In 2008, UNAIDS and WHO co-funded a study on the contribution of the Anglican Communion to achieving universal access to HIV treatment, prevention, care and support through their health structures. The study demonstrated the value of working through faith structures, which in the case of the Anglican churches have a membership of 40 million members in Africa. These are organized in an inter-connected hierarchy, from the continent, national, district to local community/parish level. HIV programme staff or trained focal people at different levels deliver on policy and advocacy, capacity building and community services for HIV prevention, treatment, care and support.
Meeting with UN Plus
Earlier in the day Archbishop Rowan met with UN Plus members—the group of UN staff living with HIV—to discuss issues around the role of the church in its response to AIDS. UN Plus members were keen to know how the Anglican Church and the FBO community would respond to HIV-related stigma and discrimination, in particular in cooperation with leaders of other religions.
The Archbishop emphasized that any form of stigma and discrimination was unacceptable and they need to be fought against. According to the Archbishop Rowan, stigma and discrimination must continue to be addressed through messages and activities. For example, World AIDS Day serves as a good opportunity to communicate on HIV related issues to congregations. A few years ago, Canon Gideon Byamugisha from Uganda, a faith based leader living with HIV, made a significant intervention that mobilized the Church to begin to seriously address stigma and discrimination within the faith community. Nonetheless, it has sometimes proved challenging to garner support from other religious leaders and this remains an important issue for the Church to work on.

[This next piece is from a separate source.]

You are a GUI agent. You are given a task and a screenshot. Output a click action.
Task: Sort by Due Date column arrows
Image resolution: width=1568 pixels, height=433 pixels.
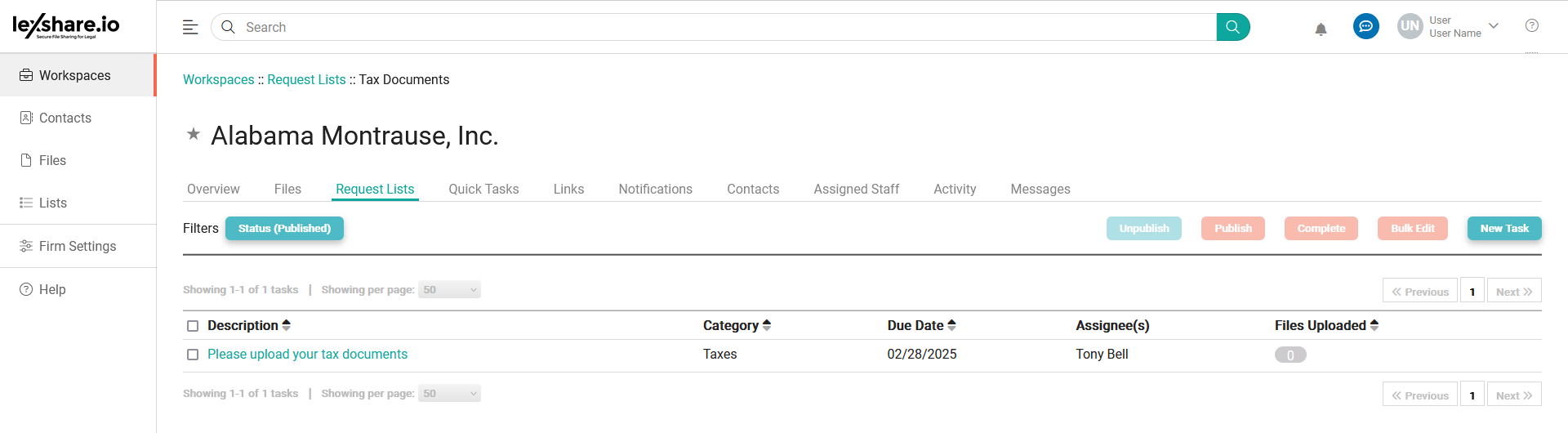coord(951,325)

UN Plus and the Archbishop agreed to call for further collaboration among the networks of people living with HIV and the faith community to eliminate stigma and discrimination against key populations at higher risk.
Human rights, sexuality and reproductive rights
As part of his visit to Geneva, Archbishop Rowan also gave a lecture on Human Rights and Religious Faith at the World Council of Churches on 28 February 2012. The lecture suggested ways in which the discourses of human rights and religious conviction might be reconnected through concepts of human dignity and human relatedness. This analysis provides a new way to approach the increasing gap between the Human Rights discourse and that of culture and faith. The Archbishop articulated how the human rights dialogue can be situated as a crucial way of working out how people can belong together in society.